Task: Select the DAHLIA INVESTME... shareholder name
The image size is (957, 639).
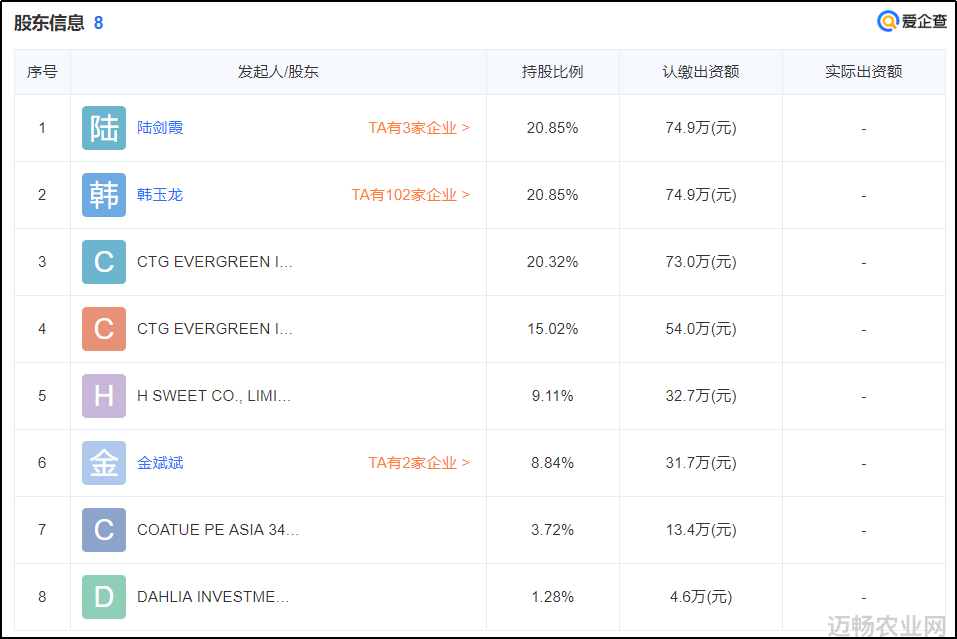Action: point(213,597)
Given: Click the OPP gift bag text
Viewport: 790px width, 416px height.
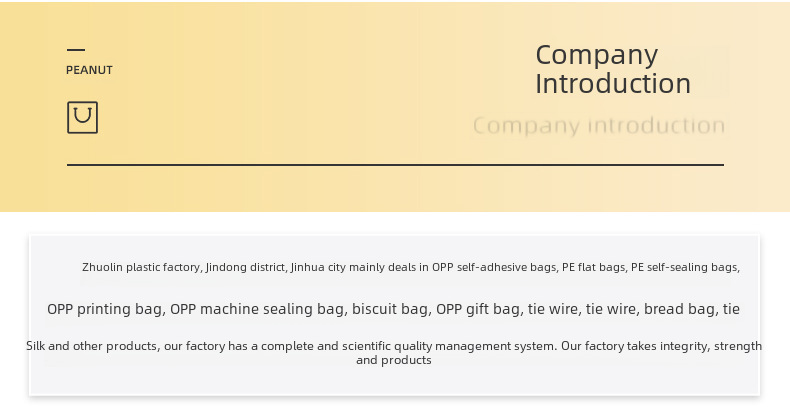Looking at the screenshot, I should pos(479,309).
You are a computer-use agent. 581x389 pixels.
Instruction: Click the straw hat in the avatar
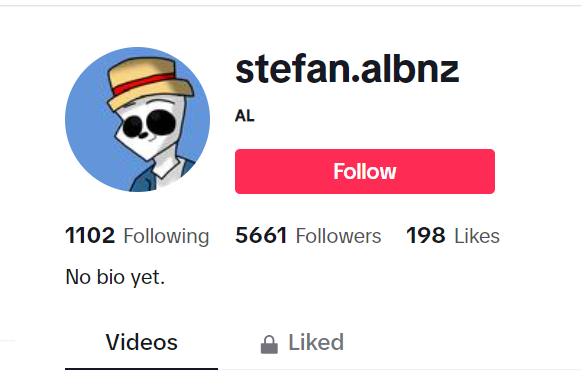tap(150, 83)
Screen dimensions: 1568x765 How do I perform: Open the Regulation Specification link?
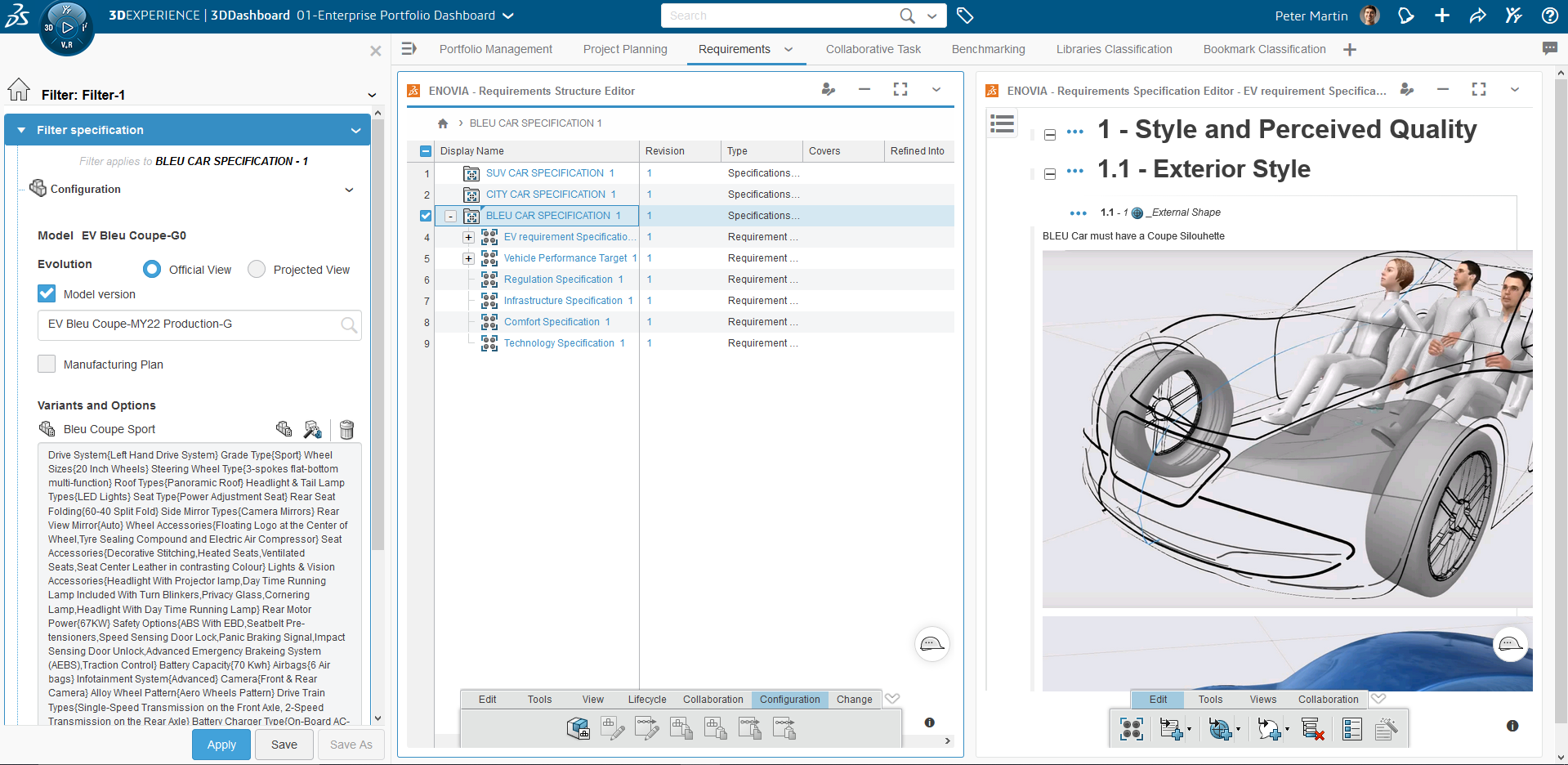click(558, 280)
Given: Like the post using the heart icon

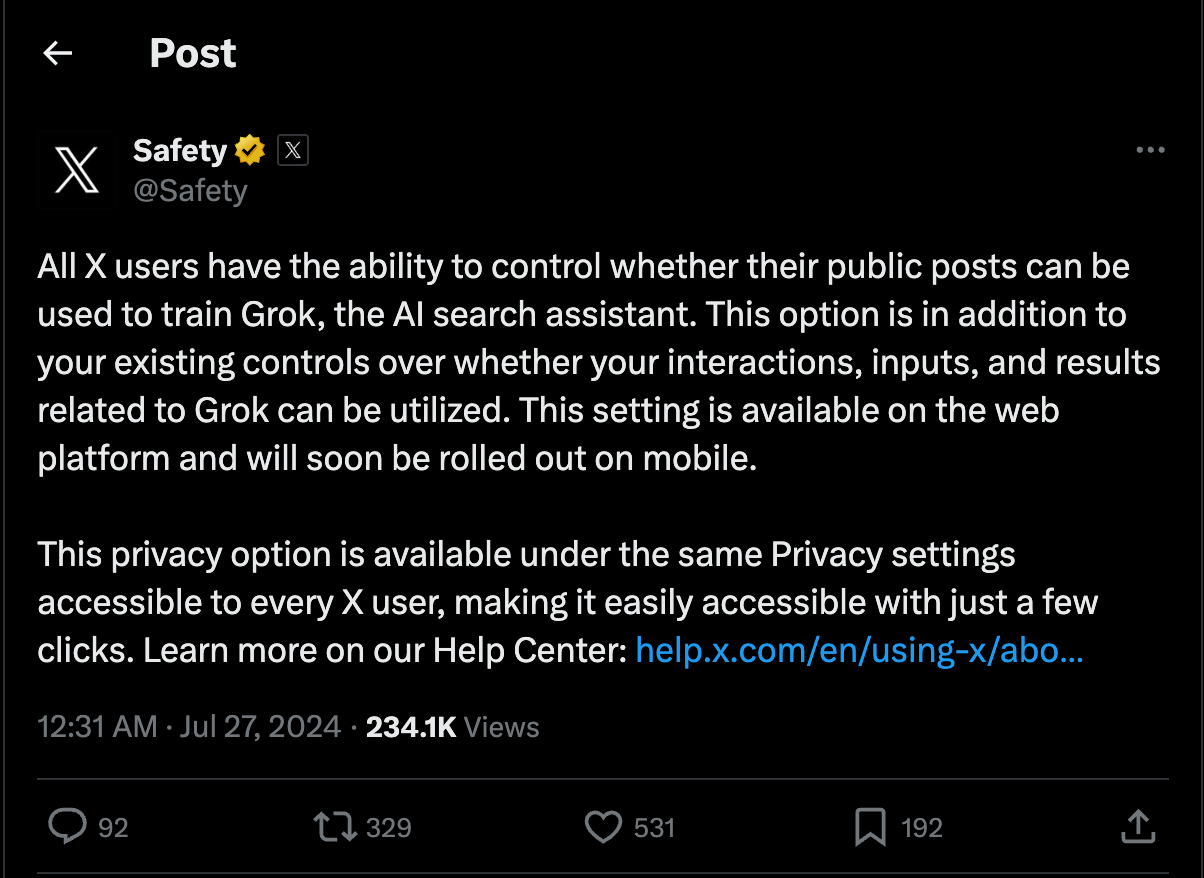Looking at the screenshot, I should 604,827.
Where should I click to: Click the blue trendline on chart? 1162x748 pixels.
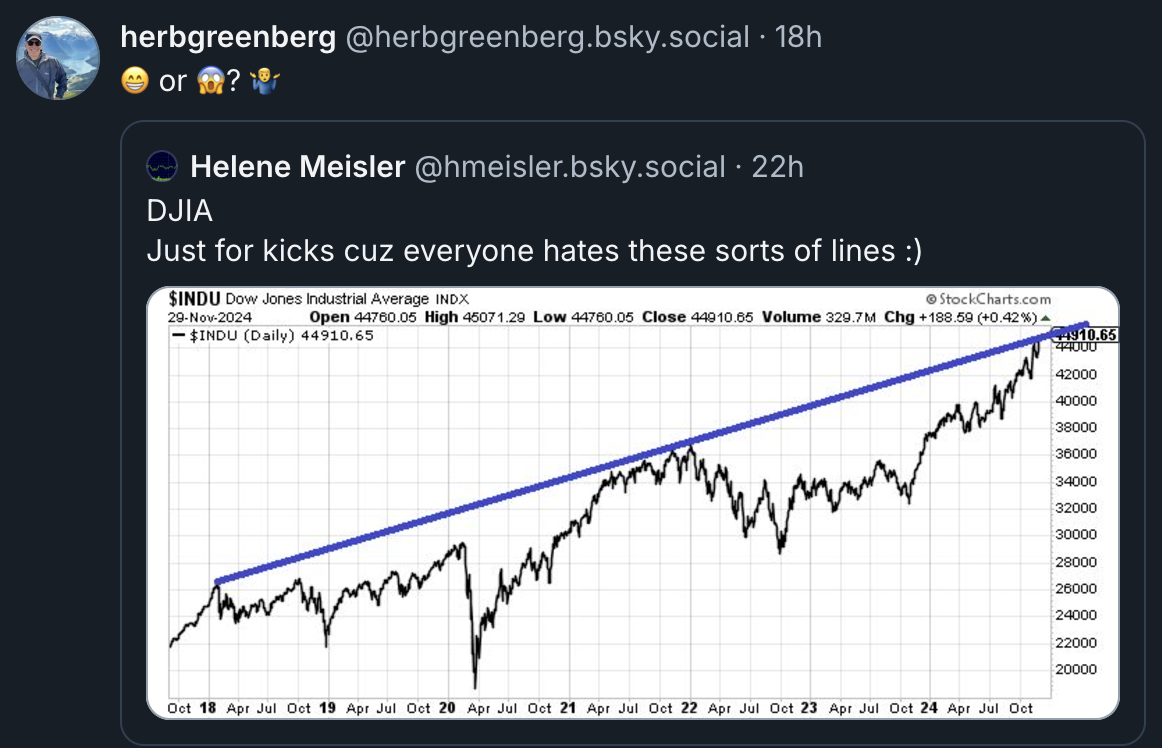pos(652,454)
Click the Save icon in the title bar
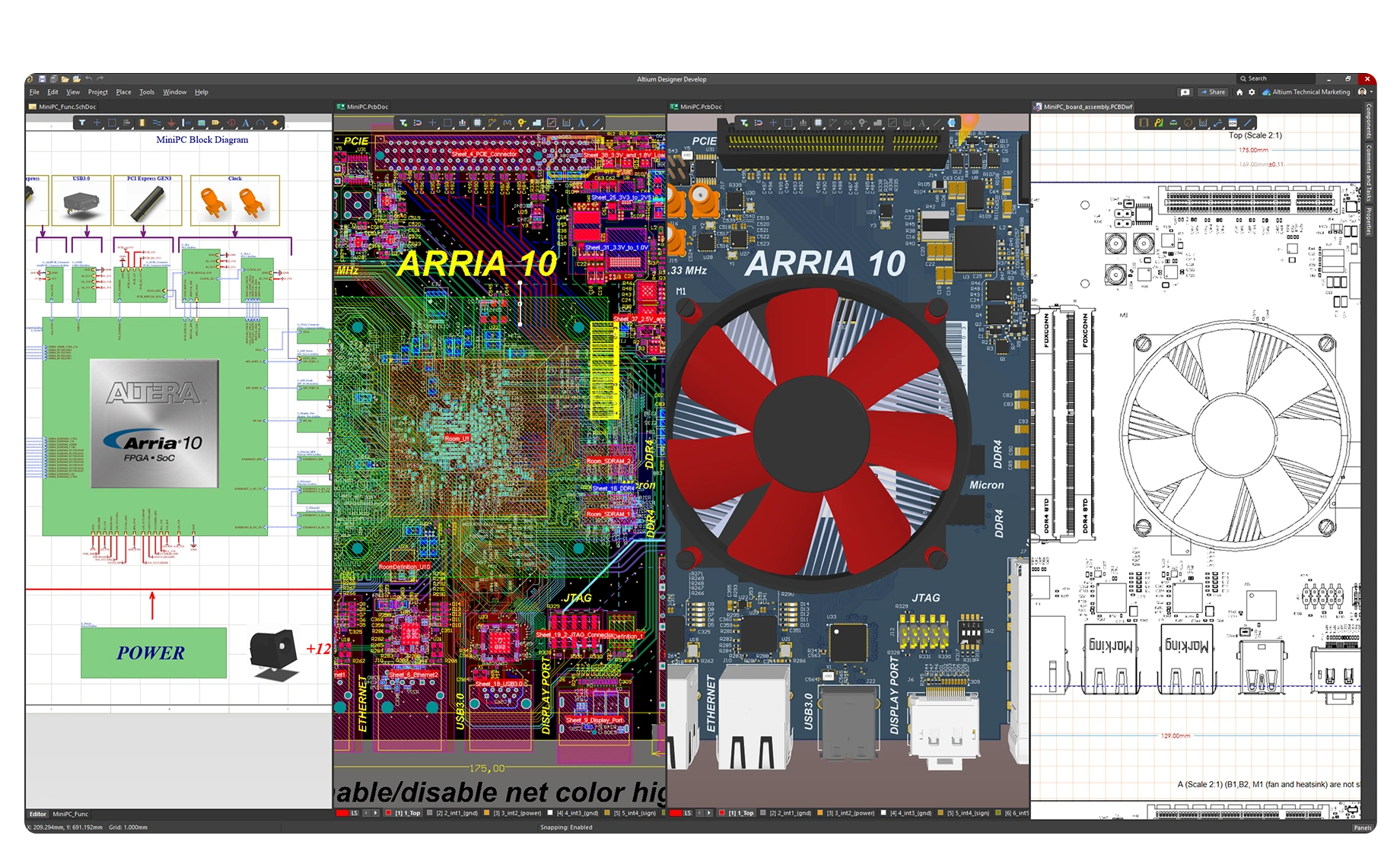Screen dimensions: 1400x864 tap(43, 78)
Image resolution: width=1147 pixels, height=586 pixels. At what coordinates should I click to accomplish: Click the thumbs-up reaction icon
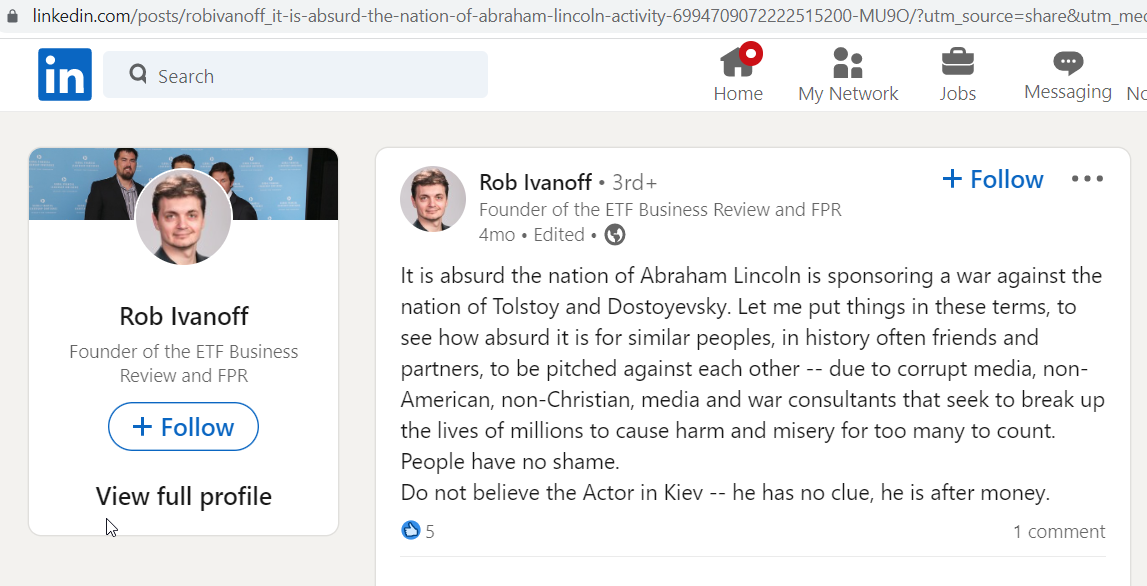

##########

Assignment: Your task is to repeat exactly the lines from the one containing "Screen dimensions: 1568x765" through the end of the material, both included, and only those, without pictures.

Response:
Screen dimensions: 1568x765 How do I perform: Open the Regulation Specification link?
click(558, 280)
Given: Like the post using the heart icon

Looking at the screenshot, I should 604,827.
Where should I click to: Click the blue trendline on chart? 1162x748 pixels.
pos(652,454)
Click the Save icon in the title bar
Screen dimensions: 1400x864 tap(43, 78)
Image resolution: width=1147 pixels, height=586 pixels. At what coordinates should I click to accomplish: Click the thumbs-up reaction icon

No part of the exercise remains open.